Additionally, even the rightwing Washington Post editors are coming out against an attack on Iran. For the wrong reason of course, but they do.
This is definitely a coordinated campaign.
Three questions:
- Who launched this?
- Why does someone feel the need to launch it now?
- Will this deter Bush/Cheney?
Some excerpts below the fold:
NYT News Analysis: Iran’s Chance: U.S. Troubles in Iraq Create Opening for Regional Shift
In economic terms, Iran has an interest in a stable, Tehran-friendly Iraq. For decades, while Mr. Hussein was in power, Iraq was an economic obstacle for Iran, a wall blocking trading routes and diplomatic ties with its Arab neighbors.
The chaos in Iraq still means that Iran’s trade with Syria has to be routed through Turkey. But Iranian officials say they hope someday to link the railroads of Iran and Syria with Iraq’s, redrawing the economics of the region.
But Tehran’s interests in Iraq cut much deeper than the economic. They range from its ideological desire to spread its influence throughout the Arab world — part of the so-called Shiite revival — to its connection to the people and holy sites of Iraq.“Iran and Iraq’s national interests are intertwined,” said Farzaneh Roostaee, foreign editor of Shargh, a popular reformist daily in Iran that the government shut down late last year. “Both geographically and religiously, the two countries have many common interests.
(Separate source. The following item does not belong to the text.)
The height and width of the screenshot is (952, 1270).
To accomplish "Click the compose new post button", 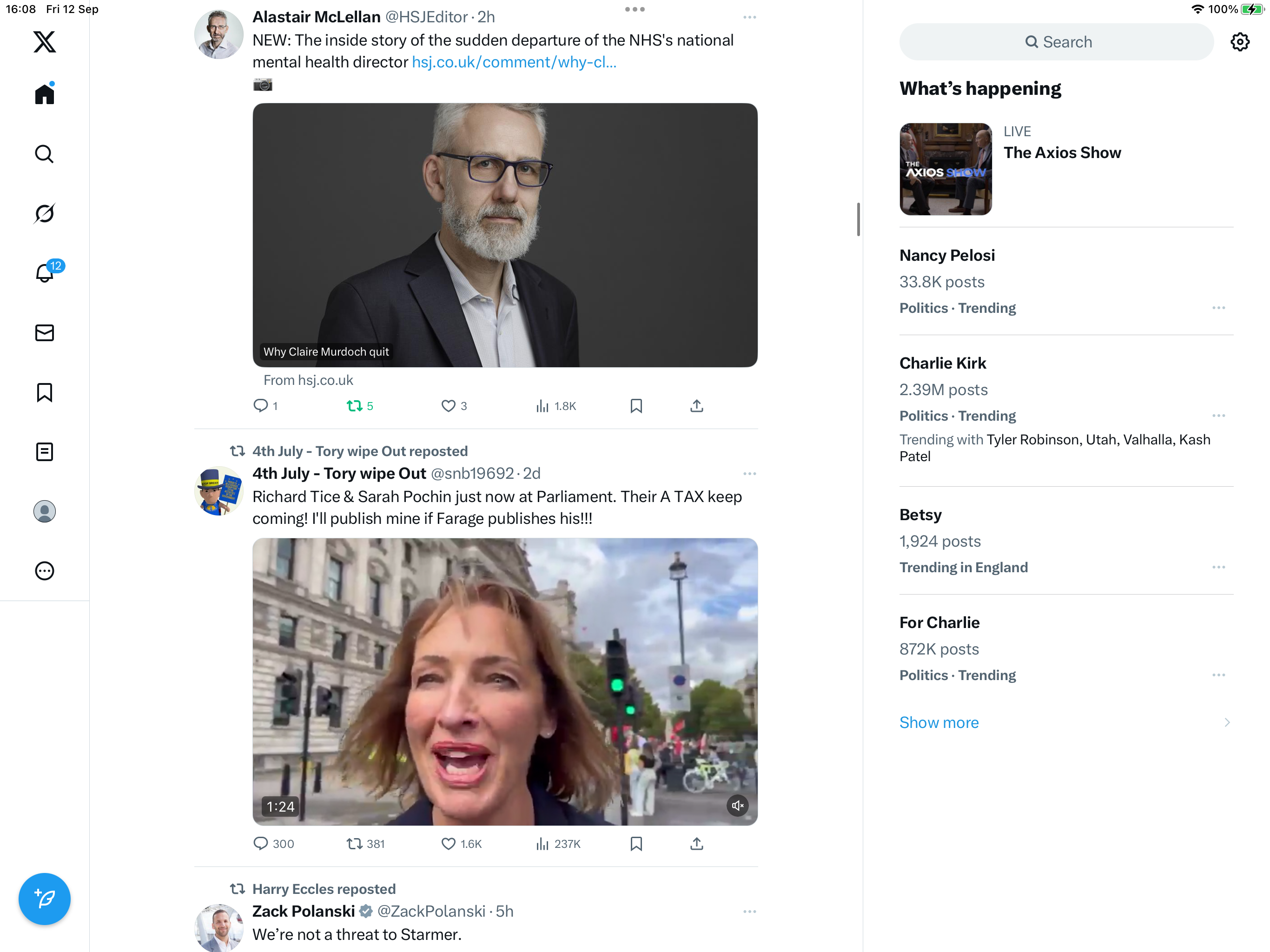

No matter how much Americans try, they can not separate these two countries from one another. It won’t work.”
WaPo OpEd by Brookings Institution’s Daniel L. Byman: What Tehran Is Really Up To
Iran perceives itself as surrounded. The United States has repeatedly made threats against the Iranian regime, has refused to surrender anti-regime Iranian terrorists found in Iraq, organized international economic pressure on the country, led a diplomatic effort to deny Iran the right to develop nuclear energy and nuclear weapons, and pointedly included military force against Iran as an option after dispatching two aircraft carriers to the Persian Gulf region– hostile steps, in Iranian eyes, that reinforce paranoia.
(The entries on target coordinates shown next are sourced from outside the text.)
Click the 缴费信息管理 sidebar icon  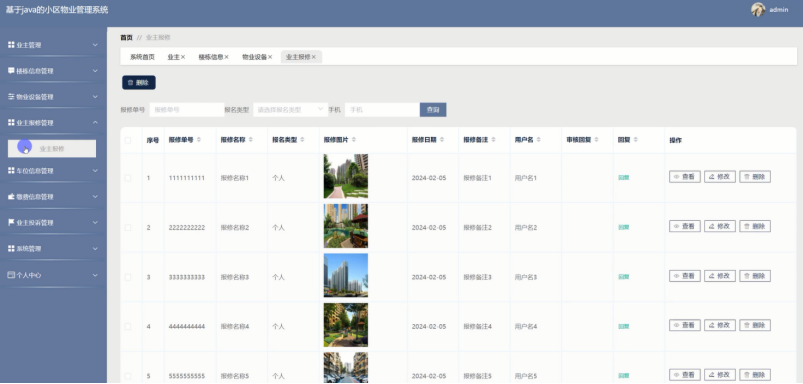[x=11, y=197]
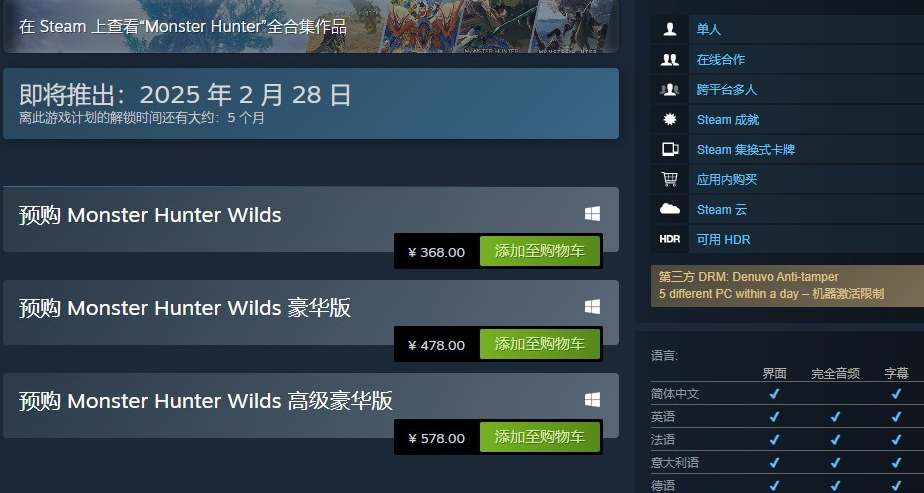Add the ¥578.00 高级豪华版 edition to cart

[540, 438]
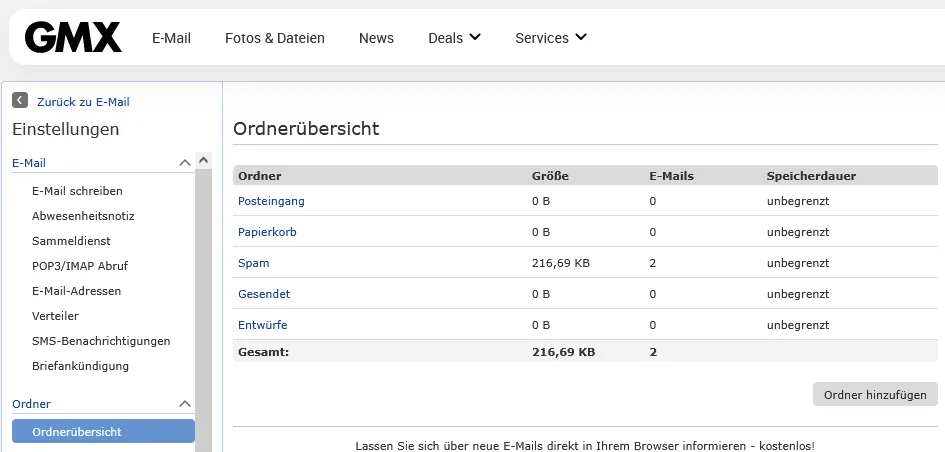945x452 pixels.
Task: Open the Papierkorb folder link
Action: 267,232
Tehran does not want the secular and pro-Western Iraq that America dreams of, and it wants to ensure that the U.S. doctrine of preventive regime change is dead. So far, developments in Iraq have worked out in Iran’s favor — indeed, Iran appears to be the one state that is winning this war. Iraq is too weak to pose a military threat to Iran for years and perhaps decades to come. The democratic procedures that the United States imposed on Iraq put in power Shiite leaders who are far friendlier to Tehran than to Washington.
…
But Iran could easily be even more aggressive in Iraq. Tehran could provide sophisticated weapons to a wider range of Iraqi groups than it reportedly has so far. Iran’s Shiite proxies do at times attack American forces, but their principal targets are Sunni militias. They could kill a lot more Americans than they have. Iran could be encouraging them to convert relatively peaceful parts of Iraq into battlefields similar to the wildest parts of Anbar province.
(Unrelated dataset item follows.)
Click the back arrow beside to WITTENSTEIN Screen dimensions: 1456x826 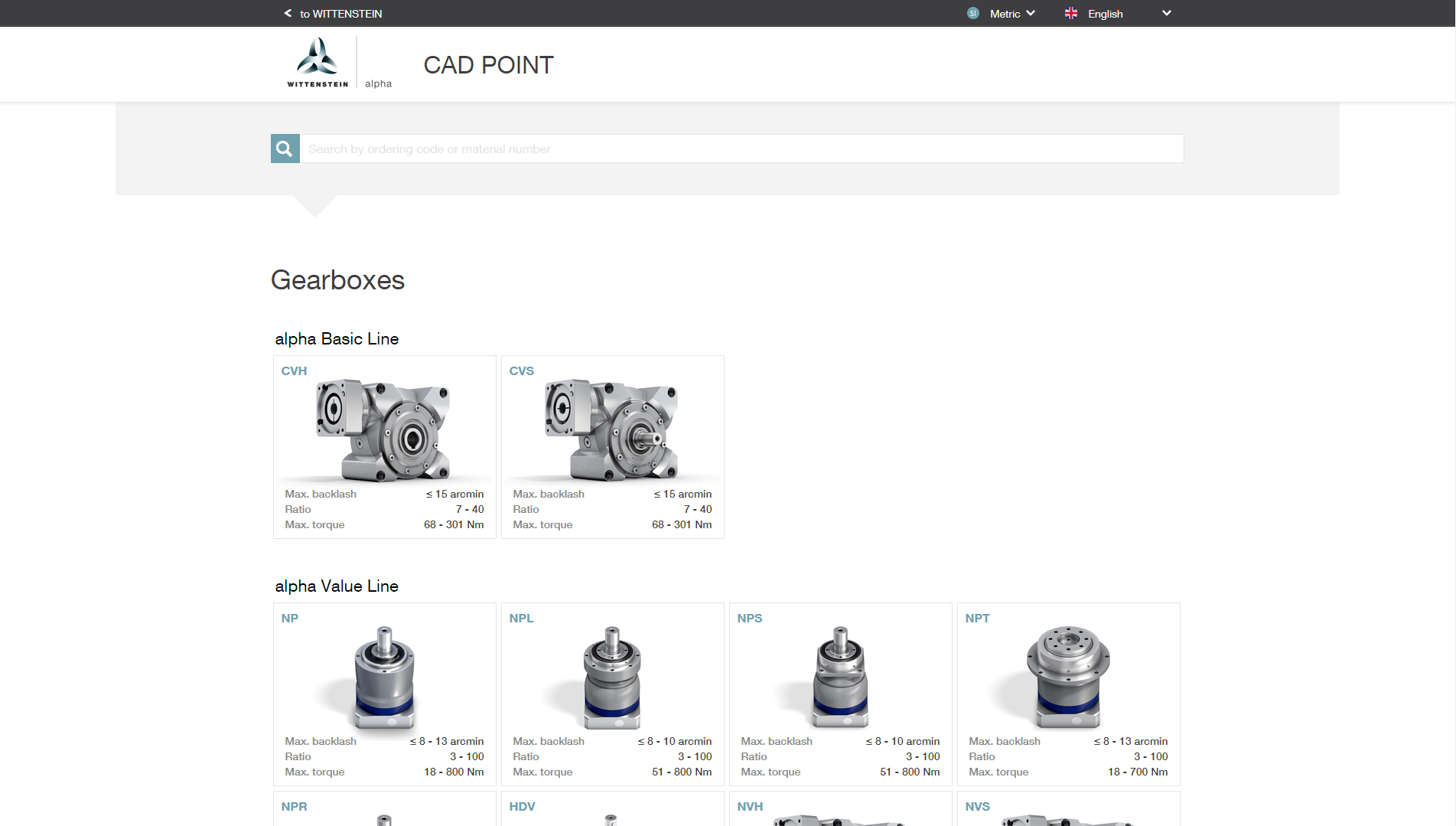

LAT OpEd by The Nation’s Adam Shatz: Why Iran ‘meddles’ in Iraq
Could it be that Iran’s stake in Iraq is solidly grounded in the same realist principles that drive the behavior of most nations, rather than in "malign intentions" or a desire to export the Islamic revolution?
If Iran wants to see a friendly government established in Iraq, it hardly lacks for reasons. Unlike the United States, Iran was attacked by Iraq, back when Hussein’s regime enjoyed American support as a bulwark against Ayatollah Ruhollah Khomeini’s revolution. Hundreds of thousands of Iranians died during the Iran-Iraq war (1980-88). When Iraq used poison gas against Iranian troops, the United States uttered not a single protest.
…
The future Iraqi government, frankly, is likely to bear a stronger resemblance to the Islamic republic than to the liberal democracy the Bush administration publicly championed — or to the "Saddamism without Saddam" scenario that many advocates of the invasion privately preferred. That Iran has acted to bolster the power of its Shiite allies in Iraq — and to arm Shiite militias avenging Sunni attacks on their people and their shrines — may not be to Washington’s liking, but "meddling" doesn’t seem the right word for it.
The WaPo editorial: The Iran Options
Given the debacle of postwar planning in Iraq, there is no reason to trust Mr. Bush with the execution of another war of choice. Someday a future president may decide, in consultation with a future Congress, that the risks of seeking to contain a nuclear-armed Iran are greater than the risks of seeking to degrade or destroy its nuclear capability by force. Most intelligence estimates suggest that such a decision need not be faced in the next two years.